4. Prevent HSAs from being treated like a Cadillac Plan
Health Care Reform in its original form includes a provision affectionately known as “The Cadillac Tax“. In its raw form, it was sold as a way to prevent employers from providing the highly compensated with “super rich” benefits. As the law was interpreted, it became a tax on average employees. Many union plans were in jeopardy. Contributions to HSAs and FSAs were expected to be included in the calculation. Many “silver” and even “bronze” plans in exchanges were likely to hit the thresholds to be classified as a “Cadillac Plan”. For once both sides of Congress were in agreement that the Cadillac Tax was a disruptive and costly idea. But, they still needed it from a revenue / taxation perspective.
So, what did they do?
They delayed the implementation from 2018 to 2022. But, it still looms out there. We recommend the complete repeal of the Cadillac Tax. If this cannot be achieved, we would like relief for HSA and FSA contributions from determining if the Cadillac Tax was met.

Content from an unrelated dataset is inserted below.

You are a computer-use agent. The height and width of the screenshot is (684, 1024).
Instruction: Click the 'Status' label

So what’s being done to shape the future of HSAs?
There have been several bills proposed aimed at expanding the use and flexibility of HSAs. While each bill has its own flavor and twist for the future of HSAs, many concepts have gained bi-partisan support. Only time will tell which of these (or even bills not yet proposed) will gain momentum.

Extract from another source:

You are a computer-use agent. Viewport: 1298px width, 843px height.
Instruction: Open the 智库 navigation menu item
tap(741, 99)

H.R. 247 – Health Savings Account Expansion Act: Amends Internal Revenue Code to: increase maximum contribution amounts, permit use of HSAs to pay insurance premiums, repeal restriction on using HSAs for OTC medications, eliminiate the requirement that a participant in an HSA be enrolled in a high deductible health plan, and decrease the additional tax for HSA distributions not used for qualified medical expenses.
H.R. 35 – Health Savings Account Act of 2017: Allow for deduction for child/grand child, increase HSA maximum to match the maximum out-of-pocket limit, expand the definition of an HSA compatible plan to include all bronze, silver and catastrophic plans on an insurance exchange.
H.R. 1280 – Health Savings Account Act: Amends IRC Code to: increase HSA maximum contributions, allow individual to receive primary care services in exchange for a fixed payment to participant in an HSA, permit HSAs to be used for fitness center memberships.